Online Colleges in Ohio: Finding the Best Option for You

Many students new to college may be interested in pursuing a degree online, but also may not have had any experience learning in a virtual format. Because taking online courses is a unique and specialized experience, many of these students often have similar questions. Below are some of the questions that are most often asked by students interested in pursuing an online education.

Which Ohio college accept transfer credits and work/life experience?

The majority of collegiate institutions are willing to honor transferable college credit, but there are a number of criteria a course must meet to be accepted. One of the most important points of information a school looks at when evaluating transfer credit is the accreditation of the school from which the credit is coming.

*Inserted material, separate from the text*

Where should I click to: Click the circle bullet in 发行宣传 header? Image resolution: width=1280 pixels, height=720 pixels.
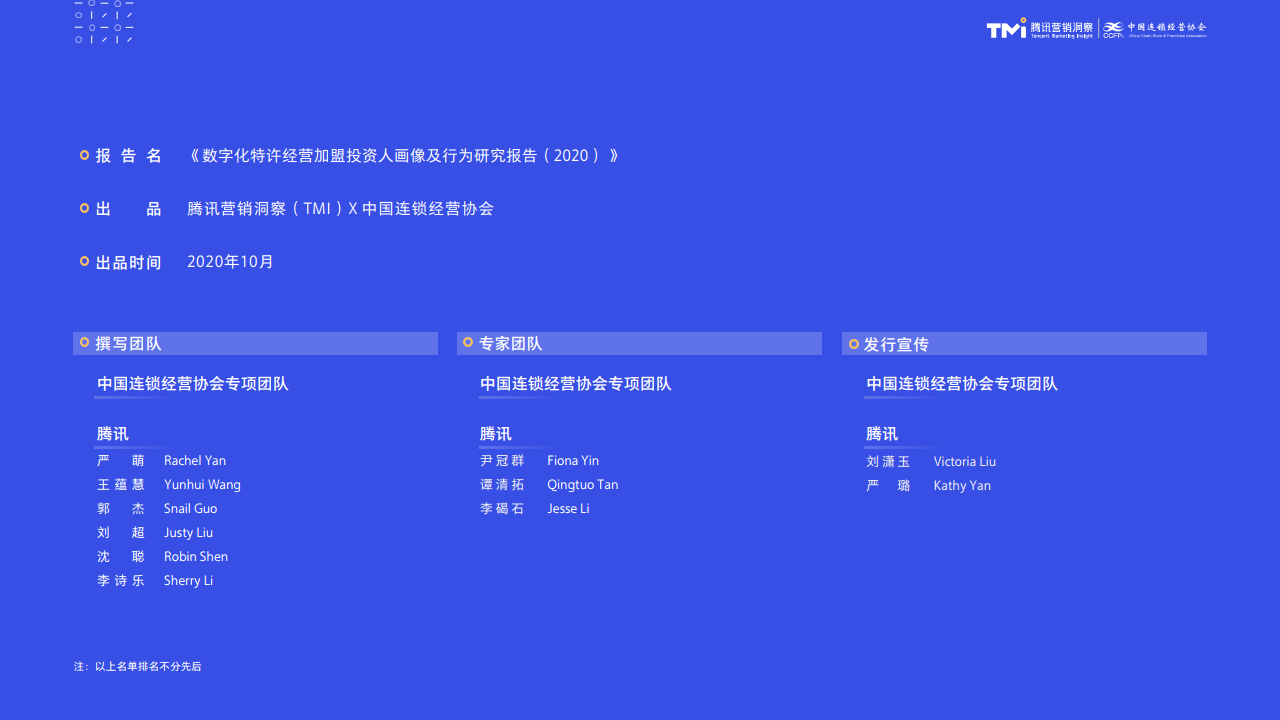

As a general rule, credit coming from a regionally accredited school is more likely to be accepted than credit from a nationally accredited school. Utilizing the U.S. Department of Education’s accreditation database is an excellent way to tell which schools are accredited by which agencies, further allowing students to research which agencies are more respected.

Students planning on transferring credit from one Ohio institution to another are in luck. The Ohio Transfer to Degree Guarantee helps to ensure that all students studying in the Ohio area are able to move their credit around seamlessly. This is particularly beneficial for students studying at the associate level who are interested in furthering their education with a four-year degree.

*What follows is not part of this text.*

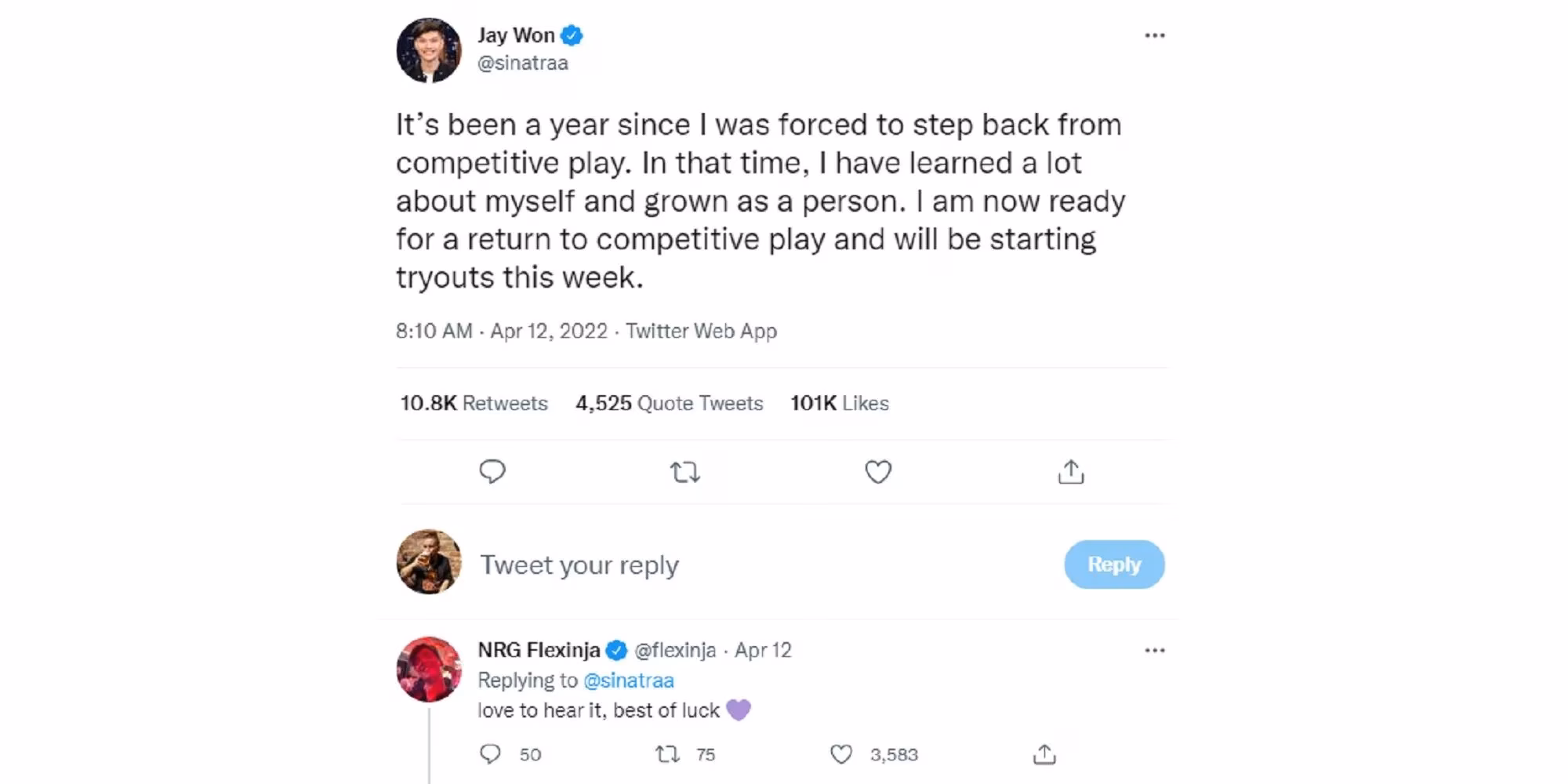Open the share icon on Flexinja's reply
Image resolution: width=1568 pixels, height=784 pixels.
[1044, 754]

I’m an Ohio resident. Do I need to enroll in an online college in my state?

As an online learner, a student has the benefit of attending a program that is in any other state without the hassle of relocating. The primary drawback to this style of learning is that it is more difficult for these students to qualify for in-state tuition rights. If an Ohio resident were to register as an online student with an Ohio school, however–particularly one that may not be in the student’s immediate area–will allow for both in-state tuition and the comfort of working from home.

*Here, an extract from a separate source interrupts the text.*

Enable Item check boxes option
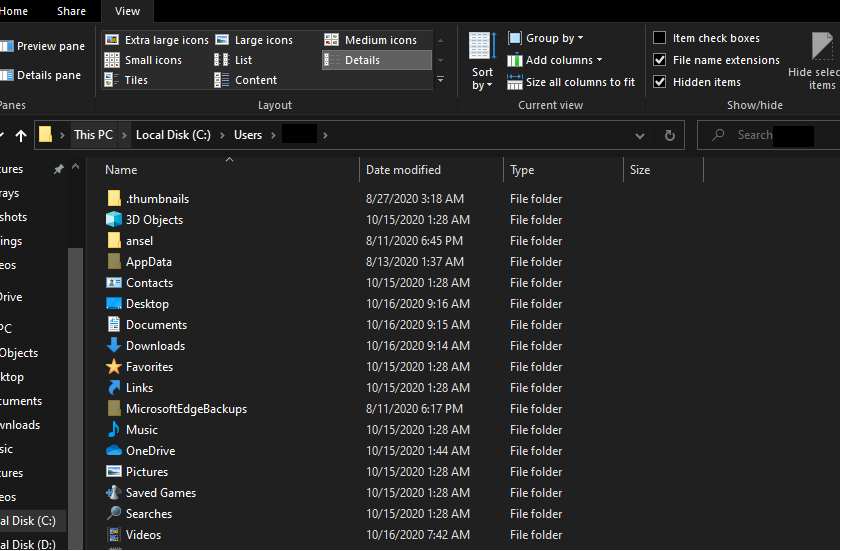This screenshot has width=841, height=551. pos(660,38)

Enrolling in an in-state online program also gives Ohio residents the benefit of specialized financial aid options. The Ohio College Opportunity Grant, for instance, is specifically available to Ohio residents who come from backgrounds of heightened financial need. Applying for scholarship while also being granted in-state tuition rights can result in the most affordable academic career possible while studying in Ohio.

How do I choose between online colleges in Ohio?

As state above, it is always important to check a school’s accreditation before considering attending. The reason regional accreditation is preferred to national accreditation is because regional agencies have fewer schools to check for satisfactory quality–fewer schools means heightened scrutiny on each academic program. National agencies have a greater number of schools to be maintaining, causing schools of lower quality to develop less beneficial programs.

It is also important for a student to weigh in what their own personal goals may be. If a student is interested in pursuing an online degree at a cheaper rate, they may be happier attending one of Ohio’s community colleges, like Clark State Community College. However, students who are more focused on working through a four-year program right away may be interested in a school like Ohio University, which offers a number of its bachelor’s degrees in distance learning formats.